Print the composition and ionic conductivity of the first entry

```
from obelix import OBELiX

ob = OBELiX()

print(f"The ionic conductivity of {ob[0]['Reduced Composition']} is {ob[0]['Ionic conductivity (S cm-1)']}")
```

Print all the labels and IDs:

```
print("Column labels:", ob.labels)
print("Entry IDs:", ob.entries)
```

Use the entry ID to get information about it
```
print(f"The ID of the first entry is {ob.entries[0]}")

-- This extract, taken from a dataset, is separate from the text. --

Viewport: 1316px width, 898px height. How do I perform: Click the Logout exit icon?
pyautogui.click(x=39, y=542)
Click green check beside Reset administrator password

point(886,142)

print(f"The ionic conductivity of {ob['jqc']['Reduced Composition']} is {ob['jqc']['Ionic conductivity (S cm-1)']}")
```

Plot the distribution of ionic conductivities in the train set:

```
import numpy as np
import matplotlib.pyplot as plt

np.log10(ob.train_dataset.dataframe["Ionic conductivity (S cm-1)"]).plot.hist()
plt.show()
```

Print the entries in the test dataset that have a CIF file:
```
print(ob.test_dataset.with_cifs().entries)
```

Round partial occupancies of all CIF files and save them in a folder named `np_cifs`

```
from pathlib import Path

output_path = "np_cifs"
output_path.mkdir(exist_ok=True)

for entry in ob.round_partial().with_cifs():
    entry["structure"].to(output_path+entry["ID"]+".cif")

```

## Labels and Features

| Name | Definition |
|------|------------|
| `ID`  | Entry identifier, a three symbols alphanumeric string|
| `Reduced Composition` | Chemical formula of the material |
| `Z` | Number of formula units in the unit cell |
| `True Composition` | Composition of the unit cell |
| `Ionic conductivity (S cm-1)` | Experimental ionic conductivity in Siemens per centimeter. It is the total ionic conductivity when both are reported |
| `IC (Total)` | Total ionic conductivity in S/cm| 
| `IC (Bulk)` | Bulk Ionic conductivity in S/cm, if both total and bulk are blank, it is assumed that the reported conductivity is the total IC|
| `Space group` | Space group Hermann–Mauguin notation short name|
| `Space group #` | Space group number |
| `a`, `b`, `c`, `alpha`, `beta`, `gamma` | Lattice parameters |
| `Family` | Crystal family | 
| `DOI` | Digital object identifier of the original experimental publication from which this IC measurement was taken|
| `Checked` | (*OUTDATED*) Weather entries was manually checked |
| `Ref` | (*OUTDATED*, see `Laskowski ID` and `Liion ID` instead)) Reference from which data was taken from D1=Liion, D2=Laskowski |
| `Cif ID` | Whether the entry has a cif or not. This field will read "done" when it does and will be empty otherwise|
| `Cif ref_1`, `Cif ref_2` | (*OUTDATED*, see `ICSD ID`) Notes of where to find the CIF information if available|
| `note` | Notes and comments about the entry |
| `close match` | Whether the cif file comes from a closely matching structure or from the actual publication (DOI). If a close match this field will read "Yes"
| `close match DOI` | Digital object identifier of the publication from which the CIF was taken|
| `ICSD ID` | Inorganic Crystal Structure Database ID of the structure if it can be found in that database |
| `Laskowski ID` | Reference (citation) number in the pdf supplementary information of [Forrest A. L. Laskowski et al., Energy Environ. Sci., 16, 1264 (2023)](https://pubs.rsc.org/en/content/articlelanding/2023/ee/d2ee03499a#!) if the entry is also in that database. Entries are not numbered so it is easier to identify them that way. Multiple entries can come from the same reference; use the composition to identify the exact entry.|
| `Liion ID` | Entry number in the [The Liverpool Ionics Dataset](http://pcwww.liv.ac.uk/~msd30/lmds/LiIonDatabase.html) if the entry is also in that database|

## Citation

If you use OBELiX, please cite [our paper](https://arxiv.org/abs/2502.14234)

```
@article{therrien2025obelix,
  title   = {OBELiX: A Curated Dataset of Crystal Structures and Experimentally Measured Ionic Conductivities for Lithium Solid-State Electrolytes},
  author  = {Félix Therrien and Jamal Abou Haibeh and Divya Sharma and Rhiannon Hendley and Alex Hernández-García and Sun Sun and Alain Tchagang and Jiang Su and Samuel Huberman and Yoshua Bengio and Hongyu Guo and Homin Shin},
  year    = {2025},
  journal = {arXiv preprint arXiv: 2502.14234}
}

```